## WHAT THIS TASK INVOLVES
Scale the records, starting with the line that contains "Дамско Бельо (619, 1097)" and going on through the line that contains "Two Global 24", and write out only those lines again, requests included. Multiply every coordinate in the answers by 1.65 and round to whole numbers with halves rounded up, but leave the numbers in the requests unchanged.

Element and text position records

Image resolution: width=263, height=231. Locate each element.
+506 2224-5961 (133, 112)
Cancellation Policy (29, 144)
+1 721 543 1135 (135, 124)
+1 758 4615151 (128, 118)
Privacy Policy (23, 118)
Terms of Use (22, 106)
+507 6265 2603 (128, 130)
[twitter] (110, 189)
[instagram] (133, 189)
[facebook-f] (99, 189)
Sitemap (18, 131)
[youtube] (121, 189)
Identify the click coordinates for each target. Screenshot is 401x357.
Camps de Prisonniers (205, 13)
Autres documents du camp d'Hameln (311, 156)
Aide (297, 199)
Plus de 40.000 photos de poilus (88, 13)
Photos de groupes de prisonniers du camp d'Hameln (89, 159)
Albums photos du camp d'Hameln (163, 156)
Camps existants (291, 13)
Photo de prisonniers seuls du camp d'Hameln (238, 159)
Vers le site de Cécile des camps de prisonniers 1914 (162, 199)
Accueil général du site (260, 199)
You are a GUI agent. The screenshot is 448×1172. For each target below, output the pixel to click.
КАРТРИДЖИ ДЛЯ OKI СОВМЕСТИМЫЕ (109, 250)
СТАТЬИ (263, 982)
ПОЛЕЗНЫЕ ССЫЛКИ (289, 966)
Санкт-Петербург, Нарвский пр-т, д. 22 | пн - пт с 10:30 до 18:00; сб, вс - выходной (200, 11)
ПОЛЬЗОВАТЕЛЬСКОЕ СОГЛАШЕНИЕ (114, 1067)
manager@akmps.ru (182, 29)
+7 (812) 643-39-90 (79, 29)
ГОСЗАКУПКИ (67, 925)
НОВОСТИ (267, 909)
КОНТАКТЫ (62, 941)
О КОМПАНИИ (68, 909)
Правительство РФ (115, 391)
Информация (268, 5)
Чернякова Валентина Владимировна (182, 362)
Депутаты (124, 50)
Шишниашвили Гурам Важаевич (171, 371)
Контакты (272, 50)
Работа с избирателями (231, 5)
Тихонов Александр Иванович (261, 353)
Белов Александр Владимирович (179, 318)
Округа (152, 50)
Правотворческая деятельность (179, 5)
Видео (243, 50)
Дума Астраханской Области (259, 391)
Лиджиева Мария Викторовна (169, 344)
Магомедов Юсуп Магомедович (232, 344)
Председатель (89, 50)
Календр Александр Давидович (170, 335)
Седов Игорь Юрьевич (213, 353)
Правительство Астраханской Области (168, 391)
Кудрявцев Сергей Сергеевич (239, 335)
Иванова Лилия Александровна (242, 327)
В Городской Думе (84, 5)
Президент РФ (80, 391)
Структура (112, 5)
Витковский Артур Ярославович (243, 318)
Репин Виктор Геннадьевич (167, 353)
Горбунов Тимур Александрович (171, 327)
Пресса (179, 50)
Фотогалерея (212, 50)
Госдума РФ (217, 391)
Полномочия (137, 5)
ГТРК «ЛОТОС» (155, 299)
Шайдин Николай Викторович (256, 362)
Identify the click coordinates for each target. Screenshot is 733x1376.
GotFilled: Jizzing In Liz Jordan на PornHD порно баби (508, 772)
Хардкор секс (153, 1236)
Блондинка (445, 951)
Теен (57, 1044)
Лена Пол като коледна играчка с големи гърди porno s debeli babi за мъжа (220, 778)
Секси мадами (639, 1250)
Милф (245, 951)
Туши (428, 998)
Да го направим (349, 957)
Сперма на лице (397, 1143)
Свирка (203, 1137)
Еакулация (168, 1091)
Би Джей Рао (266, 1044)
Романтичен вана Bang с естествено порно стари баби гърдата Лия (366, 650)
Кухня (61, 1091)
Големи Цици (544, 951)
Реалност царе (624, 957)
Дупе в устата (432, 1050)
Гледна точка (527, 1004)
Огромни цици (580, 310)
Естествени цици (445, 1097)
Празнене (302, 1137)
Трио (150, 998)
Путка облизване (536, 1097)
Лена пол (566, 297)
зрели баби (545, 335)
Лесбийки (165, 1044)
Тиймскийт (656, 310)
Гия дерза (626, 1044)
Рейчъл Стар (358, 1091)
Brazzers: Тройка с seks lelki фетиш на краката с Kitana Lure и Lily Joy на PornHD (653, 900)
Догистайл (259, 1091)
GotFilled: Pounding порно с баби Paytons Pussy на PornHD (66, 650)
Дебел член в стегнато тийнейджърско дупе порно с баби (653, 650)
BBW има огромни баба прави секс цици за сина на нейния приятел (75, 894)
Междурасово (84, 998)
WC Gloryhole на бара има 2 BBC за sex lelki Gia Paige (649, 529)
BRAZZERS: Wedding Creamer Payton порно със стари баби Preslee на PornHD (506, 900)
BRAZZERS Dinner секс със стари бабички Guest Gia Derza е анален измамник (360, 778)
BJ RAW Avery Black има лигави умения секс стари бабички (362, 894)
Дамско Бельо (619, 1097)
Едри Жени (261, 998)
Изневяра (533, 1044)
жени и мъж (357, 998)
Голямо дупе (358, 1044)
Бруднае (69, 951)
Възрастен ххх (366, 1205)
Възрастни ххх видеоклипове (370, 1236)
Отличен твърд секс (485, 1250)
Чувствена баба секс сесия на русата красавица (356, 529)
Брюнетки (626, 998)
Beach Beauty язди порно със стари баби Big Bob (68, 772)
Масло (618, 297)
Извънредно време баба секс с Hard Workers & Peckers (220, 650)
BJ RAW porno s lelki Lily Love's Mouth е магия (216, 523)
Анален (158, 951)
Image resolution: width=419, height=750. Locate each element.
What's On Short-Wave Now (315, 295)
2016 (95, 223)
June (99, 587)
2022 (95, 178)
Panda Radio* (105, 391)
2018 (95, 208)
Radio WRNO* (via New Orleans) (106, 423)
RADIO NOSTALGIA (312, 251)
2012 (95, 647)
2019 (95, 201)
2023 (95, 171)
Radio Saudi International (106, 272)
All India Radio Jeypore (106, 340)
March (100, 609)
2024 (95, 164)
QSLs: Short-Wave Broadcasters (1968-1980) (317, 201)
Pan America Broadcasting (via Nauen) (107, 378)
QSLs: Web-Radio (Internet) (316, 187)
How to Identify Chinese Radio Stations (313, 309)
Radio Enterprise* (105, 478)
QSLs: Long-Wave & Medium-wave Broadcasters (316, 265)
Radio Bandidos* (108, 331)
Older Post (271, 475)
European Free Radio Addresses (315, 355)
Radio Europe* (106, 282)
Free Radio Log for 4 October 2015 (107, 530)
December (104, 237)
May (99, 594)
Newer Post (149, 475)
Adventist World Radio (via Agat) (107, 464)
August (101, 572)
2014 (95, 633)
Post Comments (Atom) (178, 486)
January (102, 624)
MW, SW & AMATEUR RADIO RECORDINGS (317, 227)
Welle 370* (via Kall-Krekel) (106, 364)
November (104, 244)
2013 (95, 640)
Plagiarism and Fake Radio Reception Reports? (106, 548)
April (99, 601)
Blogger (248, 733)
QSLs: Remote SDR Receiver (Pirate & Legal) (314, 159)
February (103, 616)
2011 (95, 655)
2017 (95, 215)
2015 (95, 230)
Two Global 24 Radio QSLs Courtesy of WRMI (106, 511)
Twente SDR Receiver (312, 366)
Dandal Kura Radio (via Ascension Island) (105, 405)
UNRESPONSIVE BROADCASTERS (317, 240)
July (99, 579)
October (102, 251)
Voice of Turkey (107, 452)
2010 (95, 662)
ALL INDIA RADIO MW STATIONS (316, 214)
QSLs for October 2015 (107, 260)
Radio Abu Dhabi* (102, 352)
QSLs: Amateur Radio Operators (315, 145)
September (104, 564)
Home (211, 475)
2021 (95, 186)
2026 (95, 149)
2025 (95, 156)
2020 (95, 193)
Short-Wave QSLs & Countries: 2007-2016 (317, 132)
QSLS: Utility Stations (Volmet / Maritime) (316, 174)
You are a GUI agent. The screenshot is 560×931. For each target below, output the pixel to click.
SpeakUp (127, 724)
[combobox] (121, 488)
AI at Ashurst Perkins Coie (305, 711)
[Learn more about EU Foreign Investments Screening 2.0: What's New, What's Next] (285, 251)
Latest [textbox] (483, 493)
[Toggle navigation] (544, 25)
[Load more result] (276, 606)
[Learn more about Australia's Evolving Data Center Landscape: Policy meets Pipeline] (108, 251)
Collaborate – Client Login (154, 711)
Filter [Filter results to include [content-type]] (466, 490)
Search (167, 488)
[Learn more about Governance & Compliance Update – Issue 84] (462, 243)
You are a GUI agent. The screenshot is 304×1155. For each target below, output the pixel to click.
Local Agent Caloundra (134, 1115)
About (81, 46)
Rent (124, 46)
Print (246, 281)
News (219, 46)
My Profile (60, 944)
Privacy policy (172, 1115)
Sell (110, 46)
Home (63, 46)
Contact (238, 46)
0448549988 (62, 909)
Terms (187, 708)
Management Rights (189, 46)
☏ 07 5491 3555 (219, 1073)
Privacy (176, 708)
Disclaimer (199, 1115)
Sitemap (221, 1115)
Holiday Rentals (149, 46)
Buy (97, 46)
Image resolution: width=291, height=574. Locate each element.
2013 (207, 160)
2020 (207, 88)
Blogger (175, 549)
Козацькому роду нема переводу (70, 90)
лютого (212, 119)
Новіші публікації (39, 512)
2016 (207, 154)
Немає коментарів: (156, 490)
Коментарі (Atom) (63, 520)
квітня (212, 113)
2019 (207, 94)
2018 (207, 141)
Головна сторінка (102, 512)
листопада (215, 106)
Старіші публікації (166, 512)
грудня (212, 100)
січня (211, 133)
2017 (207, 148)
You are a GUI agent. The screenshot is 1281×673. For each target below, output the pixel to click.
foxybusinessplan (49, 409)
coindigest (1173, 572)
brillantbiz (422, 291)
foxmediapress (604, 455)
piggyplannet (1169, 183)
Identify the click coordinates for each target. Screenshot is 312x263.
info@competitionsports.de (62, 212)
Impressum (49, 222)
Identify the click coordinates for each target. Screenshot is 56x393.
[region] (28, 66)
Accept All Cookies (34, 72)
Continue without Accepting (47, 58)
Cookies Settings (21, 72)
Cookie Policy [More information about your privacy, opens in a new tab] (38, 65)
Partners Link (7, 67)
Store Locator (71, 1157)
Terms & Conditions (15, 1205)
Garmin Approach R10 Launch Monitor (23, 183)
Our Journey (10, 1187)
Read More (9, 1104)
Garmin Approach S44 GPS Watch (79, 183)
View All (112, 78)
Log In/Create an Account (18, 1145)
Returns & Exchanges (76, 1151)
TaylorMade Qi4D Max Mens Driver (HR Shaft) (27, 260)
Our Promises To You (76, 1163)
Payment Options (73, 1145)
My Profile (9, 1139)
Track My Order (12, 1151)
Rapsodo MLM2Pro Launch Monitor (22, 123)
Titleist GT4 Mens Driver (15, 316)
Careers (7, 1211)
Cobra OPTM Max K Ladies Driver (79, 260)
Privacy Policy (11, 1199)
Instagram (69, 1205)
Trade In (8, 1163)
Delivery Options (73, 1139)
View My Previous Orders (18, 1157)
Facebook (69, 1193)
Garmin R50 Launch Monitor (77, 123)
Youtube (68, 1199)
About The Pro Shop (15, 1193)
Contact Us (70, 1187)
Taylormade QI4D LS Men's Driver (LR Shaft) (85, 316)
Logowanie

## WRITTEN ANSWER
Дамско Бельо (1021, 1810)
Едри Жени (431, 1647)
Изневяра (879, 1723)
жени и мъж (589, 1647)
Голямо дупе (591, 1723)
Бруднае (114, 1569)
Възрастен ххх (604, 1988)
Възрастни ххх видеоклипове (611, 2039)
Отличен твърд секс (800, 2063)
Чувствена баба секс сесия на русата красавица (587, 873)
Брюнетки (1033, 1647)
Beach Beauty язди порно със стари баби Big Bob (112, 1274)
Масло (1020, 490)
Извънредно време баба секс с Hard Workers & Peckers (363, 1073)
BJ RAW porno s lelki Lily Love's Mouth е магия (356, 863)
Анален (261, 1569)
Image resolution: width=419, height=750. Locate each element.
What's On Short-Wave Now (520, 487)
2016 (157, 368)
June (163, 969)
2022 (157, 294)
Panda Radio* (173, 645)
2018 (157, 343)
Radio WRNO* (via New Orleans) (175, 698)
RADIO NOSTALGIA (515, 414)
2012 (157, 1068)
2019 (157, 332)
2023 (157, 282)
Radio Saudi International (175, 449)
All India Radio Jeypore (175, 561)
March (165, 1005)
2024 (157, 271)
QSLs: Short-Wave Broadcasters (1968-1980) (523, 332)
Pan America Broadcasting (via Nauen) (177, 624)
QSLs: Web-Radio (Internet) (521, 309)
How to Identify Chinese Radio Stations (516, 510)
Radio Enterprise* (173, 789)
QSLs: Long-Wave & Medium-wave Broadcasters (521, 437)
Radio Bandidos* (178, 546)
Older Post (447, 784)
European Free Radio Addresses (520, 586)
Radio Europe* (175, 465)
Free Radio Log for 4 October 2015 (177, 875)
December (172, 391)
May (163, 980)
Newer Post (246, 784)
Adventist World Radio (via Agat) (177, 766)
August (167, 944)
2014 (157, 1044)
Post Comments (Atom) (294, 802)
January (168, 1030)
MW, SW & AMATEUR RADIO RECORDINGS (523, 375)
Welle 370* (via Kall-Krekel) (175, 601)
November (172, 403)
2013 (157, 1056)
Plagiarism and Fake Radio Reception Reports? (175, 904)
April (163, 992)
Blogger (409, 1209)
QSLs: Remote SDR Receiver (Pirate & Legal) (518, 262)
February (170, 1016)
2011 (157, 1081)
2017 (157, 355)
2015 (157, 380)
Two Global 24 Radio QSLs Courtesy of WRMI (175, 843)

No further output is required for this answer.